Selection start

# XGBoost classification

## Current TODOS:
- Fix XGB objective

### Imports

In [2]:
from typing import List

from sklearn.ensemble import RandomForestClassifier
from sklearn.preprocessing import OneHotEncoder
from xgboost import XGBClassifier
from catboost import CatBoostClassifier
import numpy as np
import pandas as pd

from plasticc.dataset import Dataset

import plasticc.metrics as metrics



### Loading data

In [4]:
ds_tsfresh = Dataset('../data/sets/tsfresh-sample/', y_colname='target')

In [5]:
ds_simple = Dataset('../data/sets/simple-12-01/', y_colname='target')

In [6]:
Xt, yt = ds_tsfresh.train

In [7]:
Xs, ys = ds_simple.train

### Eliminate null values

In [8]:
def null_values(X: pd.DataFrame) -> List[str]:
    print("Total columns:", len(X.columns))
    na_cols = [col for col in X.columns if X[col].isna().any()]
    print("Total NA columns: ", len(na_cols))
    if len(na_cols) < 10:
        print("NA values by column:")
        print({na_col: X[na_col].isna().sum() for na_col in na_cols})
    return na_cols

In [9]:
na_tsfresh = null_values(Xt)

Total columns: 1065
Total NA columns:  1
NA values by column:
{'distmod': 2325}


In [10]:
na_simple = null_values(Xs)

Total columns: 176
Total NA columns:  1
NA values by column:
{'distmod': 2325}


We will fill null values with 0 and remove values that were duplicated

In [11]:
for X in [Xs, Xt]:
    X.fillna(0, inplace=True)
#     X.dropna(axis=1, inplace=True)
    assert(X.notna().all().all())
    X.drop(columns=[col for col in set(X.columns) if col.endswith('_meta')], inplace=True)

### Eliminate inifinte values

In [12]:
for X in [Xs, Xt]:
    print("Before infinity removal:", X.shape)
    X.replace([np.inf, -np.inf], np.nan, inplace=True)
    na_cols = null_values(X)
    X.drop(columns=na_cols, inplace=True)
    print("After infinity removal:", X.shape)

Before infinity removal: (7848, 176)
Total columns: 176
Total NA columns:  0
NA values by column:
{}
After infinity removal: (7848, 176)
Before infinity removal: (7848, 1064)
Total columns: 1064
Total NA columns:  0
NA values by column:
{}
After infinity removal: (7848, 1064)

Selection end
Data rows start

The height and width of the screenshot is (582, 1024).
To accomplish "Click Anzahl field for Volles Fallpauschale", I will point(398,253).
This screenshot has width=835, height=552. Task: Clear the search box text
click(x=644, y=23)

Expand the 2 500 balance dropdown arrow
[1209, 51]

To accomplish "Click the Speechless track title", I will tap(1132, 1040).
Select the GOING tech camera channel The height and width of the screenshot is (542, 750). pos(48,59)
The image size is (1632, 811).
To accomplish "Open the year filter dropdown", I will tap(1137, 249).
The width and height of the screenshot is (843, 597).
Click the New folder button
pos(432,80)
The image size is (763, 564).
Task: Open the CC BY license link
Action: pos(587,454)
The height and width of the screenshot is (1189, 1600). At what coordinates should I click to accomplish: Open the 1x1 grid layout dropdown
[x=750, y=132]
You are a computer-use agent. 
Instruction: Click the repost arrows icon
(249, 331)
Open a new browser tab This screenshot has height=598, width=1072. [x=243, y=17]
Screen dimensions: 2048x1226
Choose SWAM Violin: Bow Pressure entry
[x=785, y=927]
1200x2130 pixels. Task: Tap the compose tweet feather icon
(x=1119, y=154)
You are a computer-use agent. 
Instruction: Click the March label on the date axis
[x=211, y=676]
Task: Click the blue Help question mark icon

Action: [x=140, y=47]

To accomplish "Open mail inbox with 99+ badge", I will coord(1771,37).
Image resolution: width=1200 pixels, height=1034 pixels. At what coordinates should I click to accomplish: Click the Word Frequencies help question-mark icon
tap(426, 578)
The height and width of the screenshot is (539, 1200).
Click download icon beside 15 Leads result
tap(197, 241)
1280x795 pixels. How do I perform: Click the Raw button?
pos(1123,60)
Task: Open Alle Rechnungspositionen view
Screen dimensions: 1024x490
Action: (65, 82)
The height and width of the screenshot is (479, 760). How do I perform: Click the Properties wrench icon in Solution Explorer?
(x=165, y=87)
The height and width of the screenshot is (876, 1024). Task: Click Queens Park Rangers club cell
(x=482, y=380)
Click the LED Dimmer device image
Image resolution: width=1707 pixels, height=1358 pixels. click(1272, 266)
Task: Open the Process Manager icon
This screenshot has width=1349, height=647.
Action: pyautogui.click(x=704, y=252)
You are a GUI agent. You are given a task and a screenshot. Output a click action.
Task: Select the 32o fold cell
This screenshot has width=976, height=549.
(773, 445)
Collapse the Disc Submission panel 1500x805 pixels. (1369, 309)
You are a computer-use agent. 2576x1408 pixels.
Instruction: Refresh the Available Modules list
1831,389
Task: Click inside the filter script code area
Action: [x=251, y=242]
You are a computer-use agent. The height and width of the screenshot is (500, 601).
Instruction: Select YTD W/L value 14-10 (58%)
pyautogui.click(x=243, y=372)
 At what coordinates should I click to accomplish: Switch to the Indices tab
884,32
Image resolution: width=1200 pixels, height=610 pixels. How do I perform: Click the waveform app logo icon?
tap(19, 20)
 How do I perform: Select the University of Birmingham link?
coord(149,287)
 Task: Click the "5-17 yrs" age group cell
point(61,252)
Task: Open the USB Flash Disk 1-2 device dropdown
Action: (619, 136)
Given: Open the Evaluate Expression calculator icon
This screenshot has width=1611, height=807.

Data rows end

[Written tasks]
**a)** In the XGBoost classification notebook, which column holds null values in both training sets, and how many null values does it have?
**b)** Extend the XGBoost classification notebook past its final output.

[In response]
**a)** The "distmod" column, with 2,325 null values.

**b)**
### Train models on simple dataset

In [13]:
from sklearn.model_selection import train_test_split
import seaborn as sns
import matplotlib.pyplot as plt

In [14]:
def plot_feature_importances(model, feature_names: List[str]):
    features = pd.DataFrame({"Importance": model.feature_importances_, "Feature": feature_names})
    fig, ax = plt.subplots(figsize=(6,15))
    sns.barplot(ax=ax, x='Importance', y='Feature', data=features.sort_values(by='Importance', ascending=False).head(50))
    sns.despine(left=True, bottom=True)
    plt.show()

In [15]:
X_train, X_test, y_train, y_test = train_test_split(Xs, ys, test_size=0.15, random_state=42)

### Custom objective function

In [16]:
def xgb_kaggle_loss(y_true, y_pred, **kwargs):
    y_true = y_true.reshape(-1, 1)
    y_true = OneHotEncoder(sparse=False).fit_transform(y_true)
    print(y_true)
    out = metrics.wtf_xgb_kaggle_loss(y_true, y_pred, **kwargs)
    print(out)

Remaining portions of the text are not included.